This is an archive of the discontinued LLVM Phabricator instance.

[AMDGPU] Always expand ext/insertelement with divergent idx
ClosedPublic

Authored by rampitec on May 15 2020, 1:38 PM.

Details

Summary

Even though series of cmd/cndmask can produce quite a lot of
code that is still better than a loop. In case of doubles we
would even produce two loops.

Diff Detail

Event Timeline

rampitec created this revision.May 15 2020, 1:38 PM
Herald added a project: Restricted Project. · View Herald TranscriptMay 15 2020, 1:38 PM
arsenm added inline comments.May 18 2020, 7:53 AM
llvm/lib/Target/AMDGPU/SIISelLowering.cpp
102–106

I would invert this and rename it. How about -amdgpu-use-divergent-register-indexing, default false?

9542–9545

GlobalISel needs the compare and select path implemented

rampitec updated this revision to Diff 264665.May 18 2020, 9:49 AM
rampitec marked 2 inline comments as done.
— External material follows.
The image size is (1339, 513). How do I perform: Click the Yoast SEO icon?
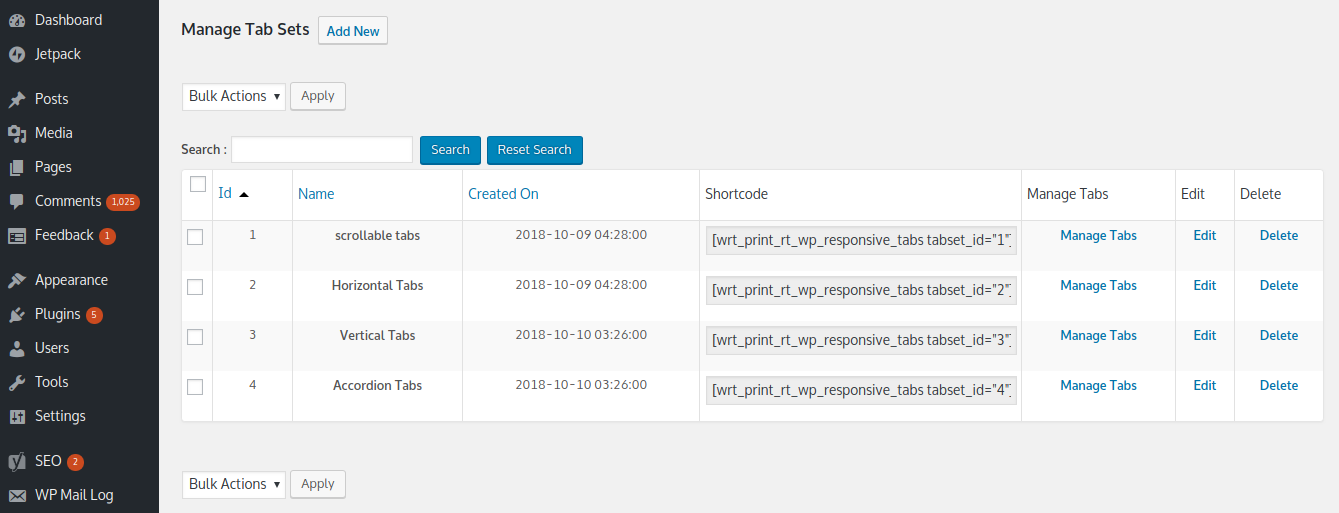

Inverted the option as suggested.

rampitec added inline comments.May 20 2020, 12:01 PM
llvm/lib/Target/AMDGPU/SIISelLowering.cpp
9542–9545

Yes, although that is a separate issue. GlobalISel also needs to work with non-power of two vectors for movrel. Yet another piece of work is to tune the limits, they seem to be suboptimal at least for doubles.

arsenm accepted this revision.May 20 2020, 3:28 PM
This revision is now accepted and ready to land.May 20 2020, 3:28 PM
This revision was automatically updated to reflect the committed changes.